Exercise goal: Only an exact retyping of all the entries counts as an answer.

Entries provided:
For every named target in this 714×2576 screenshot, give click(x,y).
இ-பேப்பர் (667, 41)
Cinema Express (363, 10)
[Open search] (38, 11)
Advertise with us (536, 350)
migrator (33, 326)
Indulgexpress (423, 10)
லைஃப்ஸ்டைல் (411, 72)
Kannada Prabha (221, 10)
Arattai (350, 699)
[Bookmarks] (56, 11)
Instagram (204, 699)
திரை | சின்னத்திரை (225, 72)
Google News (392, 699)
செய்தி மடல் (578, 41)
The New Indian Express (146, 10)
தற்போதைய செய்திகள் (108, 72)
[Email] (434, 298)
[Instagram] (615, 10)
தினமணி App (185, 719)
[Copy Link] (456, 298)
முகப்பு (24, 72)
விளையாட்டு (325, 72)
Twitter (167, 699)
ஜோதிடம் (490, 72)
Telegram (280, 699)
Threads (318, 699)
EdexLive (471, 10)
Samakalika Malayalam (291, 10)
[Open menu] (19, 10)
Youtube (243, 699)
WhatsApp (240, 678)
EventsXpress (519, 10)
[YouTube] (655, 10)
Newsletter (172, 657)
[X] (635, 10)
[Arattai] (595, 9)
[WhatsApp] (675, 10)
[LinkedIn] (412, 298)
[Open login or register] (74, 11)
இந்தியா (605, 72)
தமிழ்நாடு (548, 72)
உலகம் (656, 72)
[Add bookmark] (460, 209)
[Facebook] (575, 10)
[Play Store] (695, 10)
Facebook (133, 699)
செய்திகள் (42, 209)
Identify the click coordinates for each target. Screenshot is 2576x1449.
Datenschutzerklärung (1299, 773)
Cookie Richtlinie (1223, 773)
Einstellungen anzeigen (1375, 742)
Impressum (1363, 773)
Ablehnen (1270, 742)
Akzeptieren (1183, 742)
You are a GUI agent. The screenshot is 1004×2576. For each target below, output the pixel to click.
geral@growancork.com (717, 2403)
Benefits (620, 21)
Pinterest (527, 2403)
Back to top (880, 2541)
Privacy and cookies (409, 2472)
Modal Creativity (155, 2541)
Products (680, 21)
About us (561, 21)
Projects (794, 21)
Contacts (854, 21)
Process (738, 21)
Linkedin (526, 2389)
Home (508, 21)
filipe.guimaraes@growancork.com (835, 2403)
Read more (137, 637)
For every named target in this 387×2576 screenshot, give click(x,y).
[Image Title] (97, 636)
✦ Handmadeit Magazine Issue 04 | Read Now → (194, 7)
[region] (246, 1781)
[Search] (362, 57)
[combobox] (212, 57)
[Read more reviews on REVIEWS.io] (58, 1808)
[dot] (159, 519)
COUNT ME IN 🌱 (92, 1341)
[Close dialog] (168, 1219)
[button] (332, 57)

Response:
For every named target in this 714×2576 screenshot, give click(x,y).
இ-பேப்பர் (667, 41)
Cinema Express (363, 10)
[Open search] (38, 11)
Advertise with us (536, 350)
migrator (33, 326)
Indulgexpress (423, 10)
லைஃப்ஸ்டைல் (411, 72)
Kannada Prabha (221, 10)
Arattai (350, 699)
[Bookmarks] (56, 11)
Instagram (204, 699)
திரை | சின்னத்திரை (225, 72)
Google News (392, 699)
செய்தி மடல் (578, 41)
The New Indian Express (146, 10)
தற்போதைய செய்திகள் (108, 72)
[Email] (434, 298)
[Instagram] (615, 10)
தினமணி App (185, 719)
[Copy Link] (456, 298)
முகப்பு (24, 72)
விளையாட்டு (325, 72)
Twitter (167, 699)
ஜோதிடம் (490, 72)
Telegram (280, 699)
Threads (318, 699)
EdexLive (471, 10)
Samakalika Malayalam (291, 10)
[Open menu] (19, 10)
Youtube (243, 699)
WhatsApp (240, 678)
EventsXpress (519, 10)
[YouTube] (655, 10)
Newsletter (172, 657)
[X] (635, 10)
[Arattai] (595, 9)
[WhatsApp] (675, 10)
[LinkedIn] (412, 298)
[Open login or register] (74, 11)
இந்தியா (605, 72)
தமிழ்நாடு (548, 72)
உலகம் (656, 72)
[Add bookmark] (460, 209)
[Facebook] (575, 10)
[Play Store] (695, 10)
Facebook (133, 699)
செய்திகள் (42, 209)
Identify the click coordinates for each target. Screenshot is 2576x1449.
Datenschutzerklärung (1299, 773)
Cookie Richtlinie (1223, 773)
Einstellungen anzeigen (1375, 742)
Impressum (1363, 773)
Ablehnen (1270, 742)
Akzeptieren (1183, 742)
You are a GUI agent. The screenshot is 1004×2576. For each target below, output the pixel to click.
geral@growancork.com (717, 2403)
Benefits (620, 21)
Pinterest (527, 2403)
Back to top (880, 2541)
Privacy and cookies (409, 2472)
Modal Creativity (155, 2541)
Products (680, 21)
About us (561, 21)
Projects (794, 21)
Contacts (854, 21)
Process (738, 21)
Linkedin (526, 2389)
Home (508, 21)
filipe.guimaraes@growancork.com (835, 2403)
Read more (137, 637)
For every named target in this 387×2576 screenshot, give click(x,y).
[Image Title] (97, 636)
✦ Handmadeit Magazine Issue 04 | Read Now → (194, 7)
[region] (246, 1781)
[Search] (362, 57)
[combobox] (212, 57)
[Read more reviews on REVIEWS.io] (58, 1808)
[dot] (159, 519)
COUNT ME IN 🌱 (92, 1341)
[Close dialog] (168, 1219)
[button] (332, 57)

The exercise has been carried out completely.